C. Edward Sellner cropped

I duly warned everyone – this time was also going to be more on the personal side – but squarely aimed at all my fellow creators, no matter what medium, or level of work you do.

We as creators often face a lot of challenges with our work – how to improve our craft, how to find time, how to earn sufficient income, how to get our work in front of the right people either for publication or to build a fanbase, etc. Most of these are very practical challenges, very logistical.

What often gets glossed over is the internal struggle of the artist vs. the art. Even more so when it gets overshadowed by all those other concerns which often have far more pressing needs for solutions.

But here’s the thing every creator knows down deep, even if we sometimes forget it – the best art we will ever create will ALWAYS come from somewhere down deep in our heart and soul. Our best art will NEVER come simply out of commercial or contract work. We may get paid for it, but our best work will never simply come because we ARE getting paid.
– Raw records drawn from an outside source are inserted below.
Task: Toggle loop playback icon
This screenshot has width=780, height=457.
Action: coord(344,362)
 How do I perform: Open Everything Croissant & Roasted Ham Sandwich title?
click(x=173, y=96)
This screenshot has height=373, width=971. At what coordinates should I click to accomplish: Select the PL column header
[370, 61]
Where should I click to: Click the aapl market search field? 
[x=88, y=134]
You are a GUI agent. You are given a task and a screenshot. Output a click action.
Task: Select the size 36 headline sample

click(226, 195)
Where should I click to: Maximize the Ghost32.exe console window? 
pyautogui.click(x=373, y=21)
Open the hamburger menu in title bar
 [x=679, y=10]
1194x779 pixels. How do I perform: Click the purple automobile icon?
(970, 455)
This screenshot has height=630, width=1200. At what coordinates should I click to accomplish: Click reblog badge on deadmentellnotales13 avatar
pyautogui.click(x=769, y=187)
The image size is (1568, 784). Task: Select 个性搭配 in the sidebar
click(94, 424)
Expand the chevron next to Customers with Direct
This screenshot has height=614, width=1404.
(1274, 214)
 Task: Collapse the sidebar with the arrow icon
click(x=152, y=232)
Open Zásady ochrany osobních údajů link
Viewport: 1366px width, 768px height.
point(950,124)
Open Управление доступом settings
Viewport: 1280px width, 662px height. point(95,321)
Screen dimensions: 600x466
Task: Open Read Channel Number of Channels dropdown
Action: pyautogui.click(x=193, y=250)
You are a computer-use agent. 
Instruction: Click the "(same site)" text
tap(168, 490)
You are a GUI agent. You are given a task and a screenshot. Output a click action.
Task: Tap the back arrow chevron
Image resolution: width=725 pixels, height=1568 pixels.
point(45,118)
Our best work – whether it be music, writing, art, dance, whatever – will always be a deep reflection of who we are – our priorities, our struggles, our losses, our deepest loves, our biggest questions, our greatest fears and our highest hopes. Why? Well, that one is simple, it goes to the core of what art is really all about. But, it may not seem as simple given today’s norms and perceptions.

We as a culture, as people in general around the world, have become obsessed with entertainment. The Entertainment industry is a multi-billion dollar industry just in the United States. Popular artists, especially actors and musicians, are like royalty, often earning more than just about anyone, with thousands interested in their every outing, thought and personal development in their lives.

Yet, at the same time we’ve become obsessed, many are determined to devalue the art involved and reduce ‘entertainment’ to its most superficial and commercial elements. It’s fun, not meant to be taken seriously, it’s a distraction from our daily lives, it bears no connection or direct impact on the real world. Those self-same artists whom many are obsessed with are likewise often reduced to caricatures of human beings. It’s okay for fans to go on and on about who someone is dating, changes in hairstyle, favorite foods, weight gain, or pregnancy but let any of those artists step up for a cause, make a statement on their values or challenge anything about our society and they are dismissed as ‘simply’ artists. But that’s not art.

Art, since those first scrawlings on cave walls, since those first stories told around campfires, those first songs sung, has always been so very much more.

Art is About Teaching. It has been used to teach tradition, faith, culture, principles of belief and practice. Art has helped to bring to life history and illustrate the power of science. Art has even taught us about ourselves, our fellow human beings, and much about the world in which we live. Unlike many other forms of teaching that simply present dry facts, art teaches by engaging, by connecting with the learner. This means that learning often happens at a deeper, more fundamental level. It also means art can teach things very hard to teach otherwise, including teaching us about our own innermost thoughts and feelings.

Art is About Inspiring. It may be as grand as a painting that inspires an appreciation for the beauty of the world around us, or a song that inspires us to go after a dream, or a poem that inspires us to reach out to one we love. It can be as profound as a super-hero that inspires us to know with great power comes great responsibility, or that with determination we can even overcome the greatest of losses. It can also be as simple as a comic strip that inspires laughter and brightens our day.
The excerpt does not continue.